1274008 - In longitudinal, there are probably-incorrect results in settings.user_prefs

Reporter

Description

•

8 years ago

https://sql.telemetry.mozilla.org/queries/386/source This is a probably-incorrect result. In particular it's very unlikely that many people have customized browser.startup.homepage but absolutely nobody has customized browser.startup.page. Similarly, dougt was trying to look for the frequency of privacy.trackingprotection.enabled and that showed zero users either, which is not reasonable. I've verified that my pings in about:telemetry include browser.startup.page customizations in the settings.userPrefs block.

Ryan VanderMeulen [:RyanVM]

Updated

•

8 years ago

Flags: needinfo?(rvitillo)

Priority: -- → P2

Roberto Agostino Vitillo (:rvitillo)

Updated

•

8 years ago

Flags: needinfo?(rvitillo)

Roberto Agostino Vitillo (:rvitillo)

Comment 1

•

8 years ago

Anthony, could you please look into this?

Flags: needinfo?(azhang9)

Anthony Zhang

Comment 2

•

8 years ago

In previous versions, avro-parquet didn't support unions in map values, so the derived streams only kept track of settings that have string values. `browser.startup.page` is generally an integer, and therefore doesn't show up.

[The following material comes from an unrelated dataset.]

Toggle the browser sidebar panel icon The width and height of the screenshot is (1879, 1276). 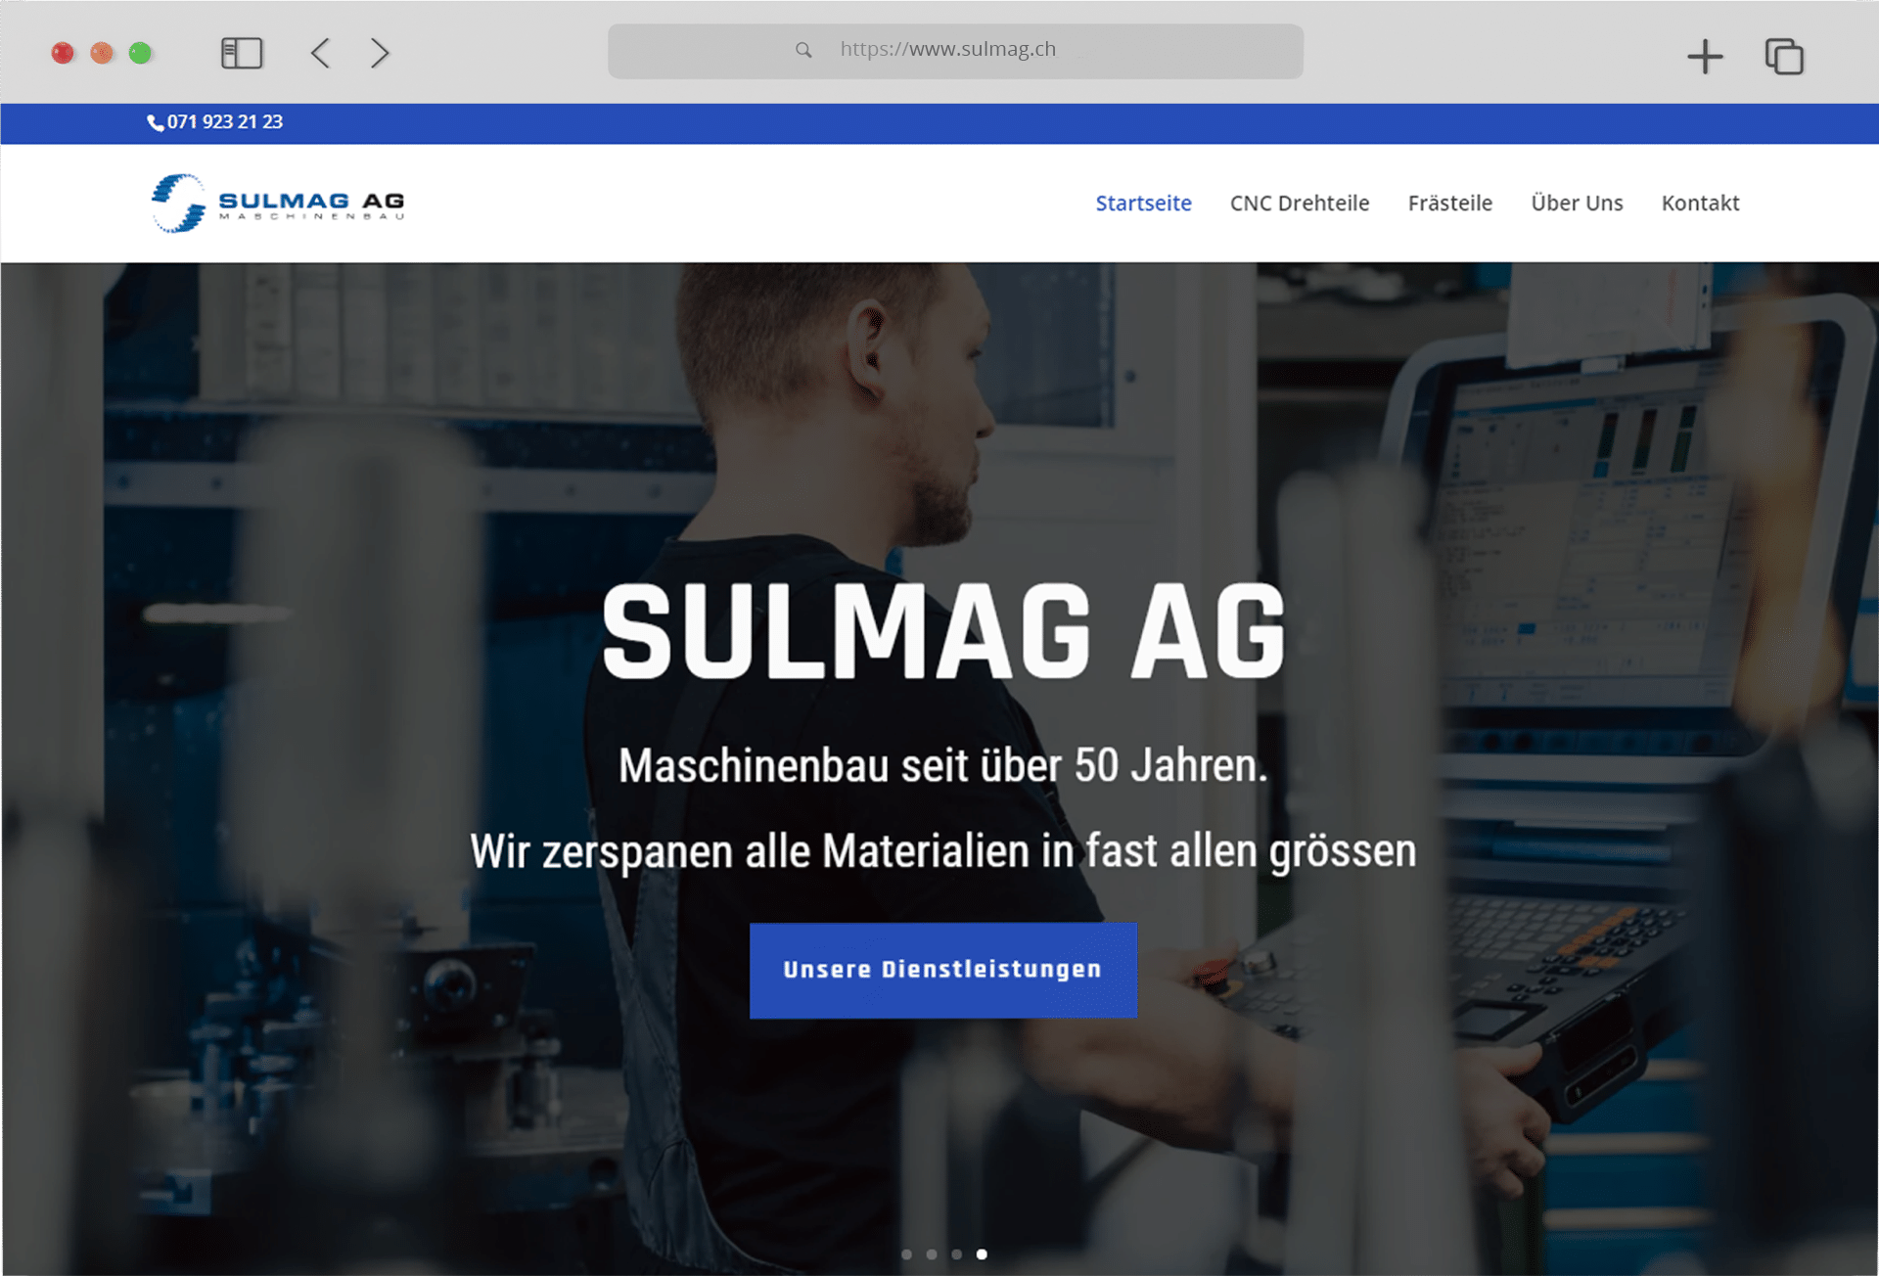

Since we upgraded it recently, here's a PR that adds support for non-string pref values: https://github.com/mozilla/telemetry-batch-view/pull/72

Flags: needinfo?(azhang9)

Ryan VanderMeulen [:RyanVM]

Comment 3

•

8 years ago

Ryan, can you please take this? It's coming up as a recurring footgun for developers.

Flags: needinfo?(rharter)

Roberto Agostino Vitillo (:rvitillo)

Updated

•

8 years ago

Blocks: 1255755

Ryan Harter [:harter]

Assignee

Updated

•

8 years ago

Assignee: nobody → rharter

Flags: needinfo?(rharter)

Ryan Harter [:harter]

Assignee

Comment 4

•

8 years ago

Sure, let me take a look.

Ryan Harter [:harter]

Assignee

Updated

•

8 years ago

Priority: P2 → P1

Ryan Harter [:harter]

Assignee

Updated

•

8 years ago

Points: --- → 3

Ryan Harter [:harter]

Assignee

Comment 5

•

8 years ago

I got a chance to review this issue and I have a path forward. However, I will have to whitelist each userPref field with a type. Identifying the types will take some analysis. I'll keep this thread updated with my progress, expect an update within a week.

Benjamin Smedberg

Reporter

Comment 6

•

8 years ago

Where will your list be kept? Because as we add/change the list of prefs that are sent, we really should avoid having people update another file somewhere else. Would it be worth the complexity to make an EnvironmentPrefs.yaml file to drive both TelemetryEnvironment collection and validation in longitudinal?

Ryan Harter [:harter]

Assignee

Comment 7

•

8 years ago

> Where will your list be kept? I'll create a struct in the LongitudianlView code[0]. The struct will enumerate a subset of all userPref fields, roughly similar to this default_search_engine_data struct[1]. > Because as we add/change the list of prefs that > are sent, we really should avoid having people update another file somewhere > else. If we want to dedicate some resources to a more elegant solution, we should go through the parquet-avro upgrade blocking this PR [2]. This would allow us to import all fields automagically, without the need for a whitelist. This will probably take some time, but it would save us from some boilerplate code. > Would it be worth the complexity to make an EnvironmentPrefs.yaml file to > drive both TelemetryEnvironment collection and validation in longitudinal? Where would that yaml file be kept? Adding a dependency on an external yaml file makes me uneasy. For example, a developer making changes to that EnvironmentPrefs.yaml file now needs to be aware that they can break the telemetry-batch-view build. [0] https://github.com/mozilla/telemetry-batch-view/blob/master/src/main/scala/com/mozilla/telemetry/views/Longitudinal.scala#L259 [1] https://github.com/mozilla/telemetry-batch-view/blob/master/src/main/scala/com/mozilla/telemetry/views/Longitudinal.scala#L243 [2] https://github.com/mozilla/telemetry-batch-view/pull/72

Flags: needinfo?(benjamin)

Benjamin Smedberg

Reporter

Comment 8

•

8 years ago

Presumably in mozilla-central next to Histograms.json and Scalars.yaml. Those are also imported and used by telemetry-batch-view, right?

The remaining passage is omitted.